The faux-friendly tone is quite interesting, especially when coupled with a sort of flattery. I wonder if the idea behind the flattery is to pretend to knowledge that the story would have be true to have, or something else. Possibly it’s just to try to amplify the sense of shame in the victim.

I’m know that you would not like to show these screenshots to your friends, relatives or colleagues. I think $719 is a very, very small amount for my silence.

And here we finally get to the blackmail. (Incidentally, “I’m know” is an odd mistake. And someone who doesn’t speak English natively seems unlikely to use “huh?” so correctly in the preceding paragraph. And they got the second sentence correct including punctuation.)

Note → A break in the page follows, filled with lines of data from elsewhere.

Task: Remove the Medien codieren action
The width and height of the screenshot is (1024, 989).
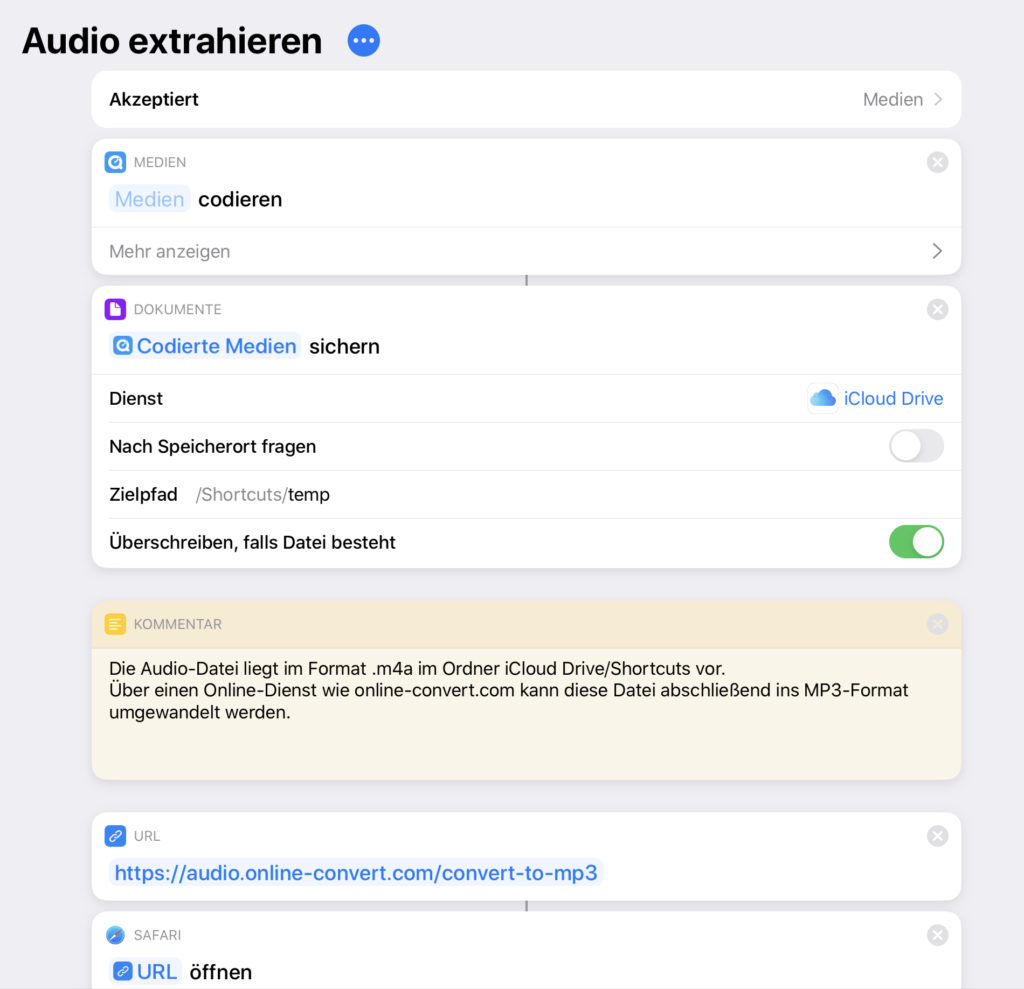Action: pyautogui.click(x=937, y=162)
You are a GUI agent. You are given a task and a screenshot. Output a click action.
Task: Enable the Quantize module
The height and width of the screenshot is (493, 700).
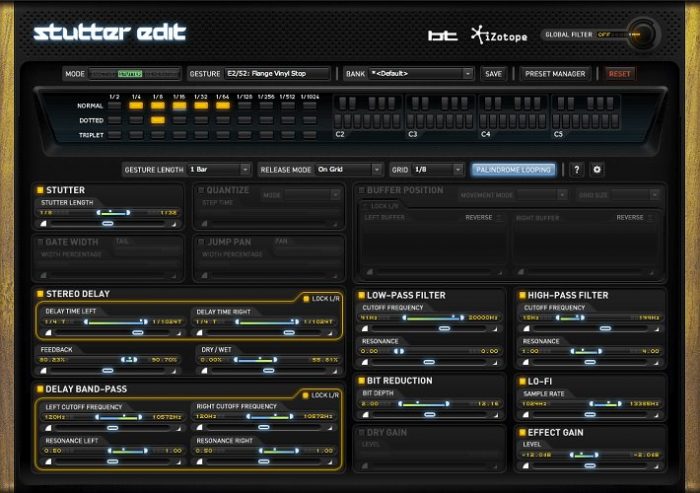201,190
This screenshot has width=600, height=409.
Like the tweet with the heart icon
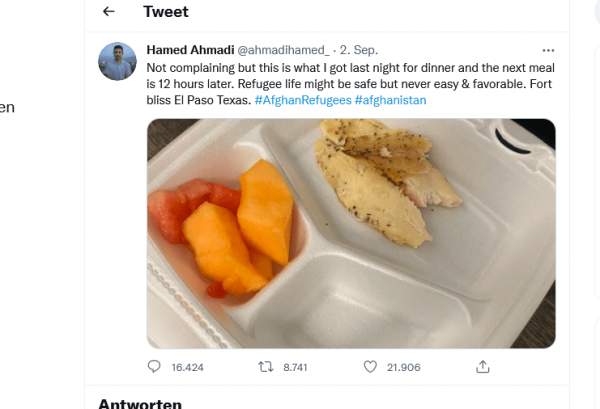point(369,367)

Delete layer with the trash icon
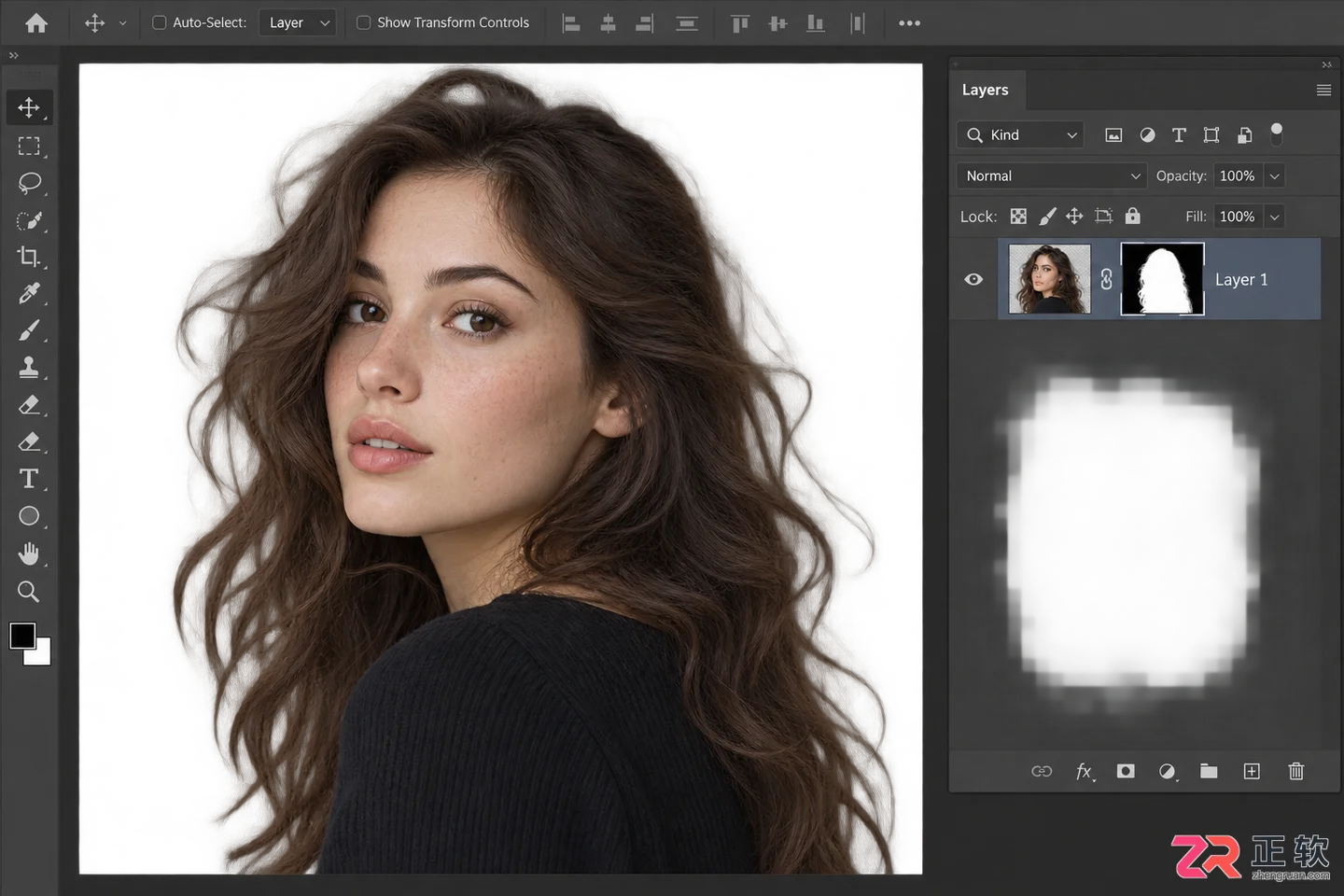(x=1296, y=771)
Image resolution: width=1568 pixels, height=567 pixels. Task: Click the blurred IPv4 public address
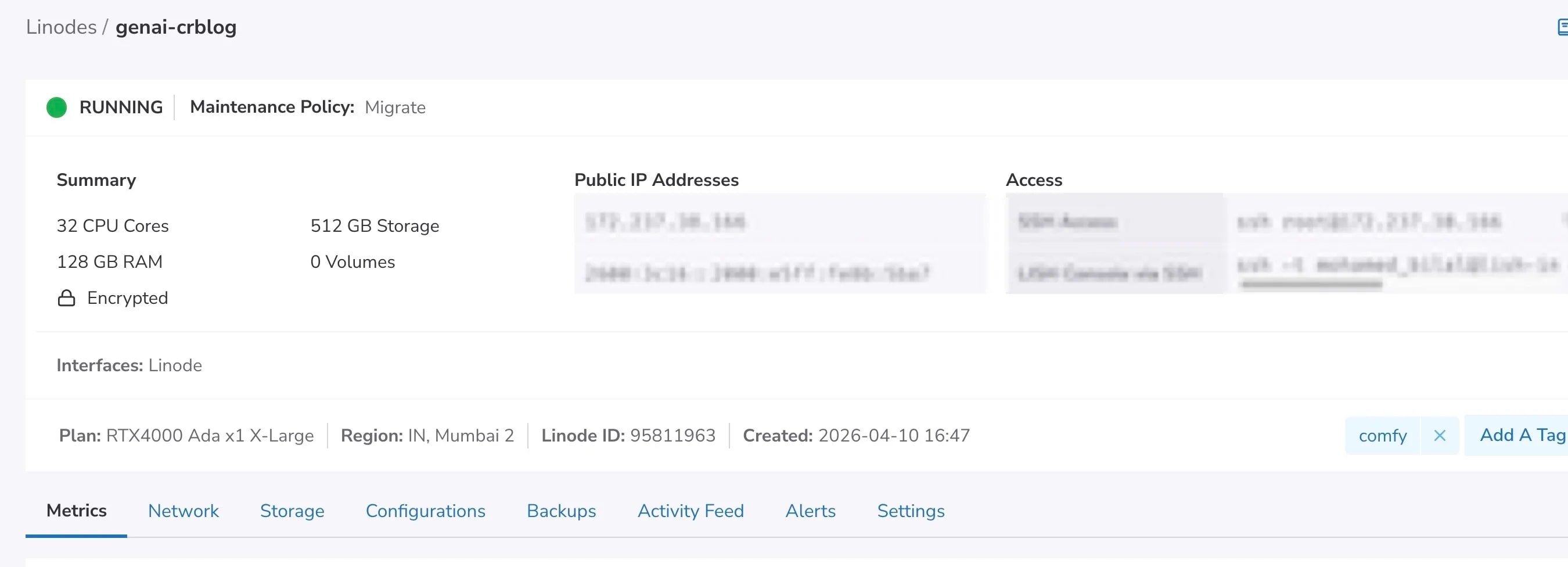pos(665,223)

Also curious that there’s no reference to having looked at the victim’s online banking and saw that he can easily afford this.

Besides, I have been spying on you for so long, having spent a lot of time!

This may be the part I find most interesting—the blackmailer is basically appealing to a living wage theory of the time-value of work. He’s put so much time in, he deserves a lot of money!

Pay ONLY in Bitcoins!
My BTC wallet: 1J5SXcupgaq2tUas5S7wVtf7evJp6YC3LJ
You do not know how to use bitcoins? Enter a query in any search engine: “how to replenish btc wallet”. It’s extremely easy

Curious that they include instructions to search rather than actual instructions. On the other hand, writing good instructions is hard work and the willingness to do hard work is not why criminals get into crime, by and large. (note: I didn’t redact or change the bitcoin wallet because, well, why should I?)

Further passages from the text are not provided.